Delivered in English

Abstract:
Human beings, it has been claimed, are “autonomous shadows”: no controlling subject directs from within, and yet we do all manner of things: formulate and follow plans, perceive in the present, remember the past and imagine the future, maintain bodily poise and gesture, see the world from other points of view, reflect on our own states of mind and acknowledge those of others. The claim I want to consider is that attention does the work traditionally attributed to  self, that attention replaces self in the explanation of human action, perception, and thought. Attention is the reason there can be action without an actor, consciousness without a cognizer, autonomy in the shadows. I find that the idea is most powerfully articulated in the work of a philosopher from 5th century India and Sri Lanka, Buddhaghosa.  Buddhaghosa’s attention-theoretic study brings important new options to the table in contemporary philosophy of mind and cognitive science, providing new directions to recent work on the pervasiveness of the mental, embodied cognition, intersubjectivity and the experience of time, organised around the possibility that attention displaces detached agentive self in the understanding of perceptual experience, intentional action, reflective thought, and personal identity.

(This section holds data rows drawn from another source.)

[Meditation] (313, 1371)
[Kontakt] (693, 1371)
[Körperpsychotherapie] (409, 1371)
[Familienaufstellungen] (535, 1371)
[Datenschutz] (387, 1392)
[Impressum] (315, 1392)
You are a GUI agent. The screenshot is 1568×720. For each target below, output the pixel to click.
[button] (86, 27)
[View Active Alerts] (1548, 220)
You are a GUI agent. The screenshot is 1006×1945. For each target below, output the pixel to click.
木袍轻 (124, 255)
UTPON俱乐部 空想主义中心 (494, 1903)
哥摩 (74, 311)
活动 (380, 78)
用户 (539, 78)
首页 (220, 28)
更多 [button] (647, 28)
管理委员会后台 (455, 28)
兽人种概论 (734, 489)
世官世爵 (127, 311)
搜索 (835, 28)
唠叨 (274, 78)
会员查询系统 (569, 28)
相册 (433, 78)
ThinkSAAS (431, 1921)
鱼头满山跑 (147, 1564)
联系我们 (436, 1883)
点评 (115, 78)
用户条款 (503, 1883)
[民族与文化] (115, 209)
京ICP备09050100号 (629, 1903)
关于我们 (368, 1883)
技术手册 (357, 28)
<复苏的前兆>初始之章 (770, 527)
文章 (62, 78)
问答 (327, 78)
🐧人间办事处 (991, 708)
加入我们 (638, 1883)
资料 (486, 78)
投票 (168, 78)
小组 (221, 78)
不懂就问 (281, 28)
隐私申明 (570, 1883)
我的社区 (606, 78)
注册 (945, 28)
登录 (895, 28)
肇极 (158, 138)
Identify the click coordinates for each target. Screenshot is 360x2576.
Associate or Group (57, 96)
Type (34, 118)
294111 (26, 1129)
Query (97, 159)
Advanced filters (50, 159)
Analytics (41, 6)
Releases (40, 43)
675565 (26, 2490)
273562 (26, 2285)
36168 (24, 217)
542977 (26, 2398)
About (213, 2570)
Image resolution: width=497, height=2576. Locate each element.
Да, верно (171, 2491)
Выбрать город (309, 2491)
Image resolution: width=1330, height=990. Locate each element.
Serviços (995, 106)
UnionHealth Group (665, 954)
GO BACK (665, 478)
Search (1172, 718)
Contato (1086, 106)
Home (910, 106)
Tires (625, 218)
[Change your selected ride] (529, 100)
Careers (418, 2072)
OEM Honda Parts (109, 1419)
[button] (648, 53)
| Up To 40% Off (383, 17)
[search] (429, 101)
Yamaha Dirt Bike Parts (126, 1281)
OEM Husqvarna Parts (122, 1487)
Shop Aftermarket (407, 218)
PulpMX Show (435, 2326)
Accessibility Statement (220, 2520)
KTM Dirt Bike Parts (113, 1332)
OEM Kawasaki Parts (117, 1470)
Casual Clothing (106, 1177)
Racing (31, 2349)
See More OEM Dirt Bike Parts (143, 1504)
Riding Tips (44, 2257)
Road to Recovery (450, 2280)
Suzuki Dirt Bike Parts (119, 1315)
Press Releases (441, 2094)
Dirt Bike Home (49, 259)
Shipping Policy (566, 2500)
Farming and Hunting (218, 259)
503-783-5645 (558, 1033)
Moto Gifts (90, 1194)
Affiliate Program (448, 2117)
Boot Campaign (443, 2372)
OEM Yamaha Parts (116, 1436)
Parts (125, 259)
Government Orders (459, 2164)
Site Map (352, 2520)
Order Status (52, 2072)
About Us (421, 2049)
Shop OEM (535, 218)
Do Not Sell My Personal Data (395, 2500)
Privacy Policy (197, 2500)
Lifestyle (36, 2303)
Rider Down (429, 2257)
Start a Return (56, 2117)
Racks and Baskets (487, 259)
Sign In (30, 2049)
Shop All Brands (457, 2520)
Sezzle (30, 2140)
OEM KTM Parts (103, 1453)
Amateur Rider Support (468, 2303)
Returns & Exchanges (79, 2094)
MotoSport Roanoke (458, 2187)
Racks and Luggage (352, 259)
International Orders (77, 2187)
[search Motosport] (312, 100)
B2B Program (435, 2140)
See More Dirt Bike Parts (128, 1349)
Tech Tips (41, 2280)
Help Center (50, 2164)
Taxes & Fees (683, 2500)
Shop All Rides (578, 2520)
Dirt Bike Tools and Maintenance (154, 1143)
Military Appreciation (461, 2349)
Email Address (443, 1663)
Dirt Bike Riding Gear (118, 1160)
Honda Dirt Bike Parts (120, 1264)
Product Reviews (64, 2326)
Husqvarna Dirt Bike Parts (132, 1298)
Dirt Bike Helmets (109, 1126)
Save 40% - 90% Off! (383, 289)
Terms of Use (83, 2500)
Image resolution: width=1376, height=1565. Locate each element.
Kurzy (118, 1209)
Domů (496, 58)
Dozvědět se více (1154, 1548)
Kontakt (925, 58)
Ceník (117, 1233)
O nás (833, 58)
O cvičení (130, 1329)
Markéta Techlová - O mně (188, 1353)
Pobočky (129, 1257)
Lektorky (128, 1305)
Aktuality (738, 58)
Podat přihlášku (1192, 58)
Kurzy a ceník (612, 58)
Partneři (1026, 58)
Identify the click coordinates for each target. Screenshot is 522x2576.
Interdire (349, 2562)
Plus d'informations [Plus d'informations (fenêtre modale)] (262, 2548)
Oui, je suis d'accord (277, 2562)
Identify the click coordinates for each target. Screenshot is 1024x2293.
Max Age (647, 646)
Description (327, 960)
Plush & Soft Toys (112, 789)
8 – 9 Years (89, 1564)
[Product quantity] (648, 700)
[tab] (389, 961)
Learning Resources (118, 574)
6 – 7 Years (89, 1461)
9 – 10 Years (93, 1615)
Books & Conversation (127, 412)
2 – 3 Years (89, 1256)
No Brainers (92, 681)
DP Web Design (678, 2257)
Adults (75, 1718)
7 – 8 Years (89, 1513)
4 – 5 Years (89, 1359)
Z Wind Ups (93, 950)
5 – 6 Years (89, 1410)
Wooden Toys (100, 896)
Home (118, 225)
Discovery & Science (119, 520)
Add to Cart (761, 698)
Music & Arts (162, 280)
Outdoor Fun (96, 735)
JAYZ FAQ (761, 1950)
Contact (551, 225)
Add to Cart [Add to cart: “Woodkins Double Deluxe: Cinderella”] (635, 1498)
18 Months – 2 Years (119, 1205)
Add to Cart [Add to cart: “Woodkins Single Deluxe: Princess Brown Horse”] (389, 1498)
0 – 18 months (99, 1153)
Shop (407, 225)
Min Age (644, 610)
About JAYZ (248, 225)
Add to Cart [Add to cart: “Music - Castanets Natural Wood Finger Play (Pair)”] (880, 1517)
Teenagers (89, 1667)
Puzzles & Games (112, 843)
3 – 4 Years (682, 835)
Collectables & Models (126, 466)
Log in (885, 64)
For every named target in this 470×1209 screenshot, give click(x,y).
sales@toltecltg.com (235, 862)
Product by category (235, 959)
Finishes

Bio: Jonardon Ganeri is Global Network Visiting Professor of Philosophy with New York University and Recurrent Visiting Professor in Philosophy at King’s College London. Ganeri argues for cosmopolitanism in philosophy, the view that philosophy must appeal to a plurality of intellectual habitats if it is to avoid parochialism in the intuitions that guide it and the vocabularies in which it is phrased.  His work has focused primarily on a renewal of the Sanskrit philosophical dialogue, and he has written on theories of self, concepts of rationality, metaphysics, epistemology, and the philosophy of language, as well as on the idea of philosophy as a practice and its relationship with literature. He has worked extensively on the social and intellectual history of early modern South Asia,  resulting in a prize-winning book entitled The Lost Age of Reason: Philosophy in Early Modern India 1450–1700 (Oxford: Oxford University Press 2011). His much-acclaimed The Self: Naturalism, Consciousness, and the First-Person Stance (Oxford: Oxford University Press 2012) has just been released in paperback.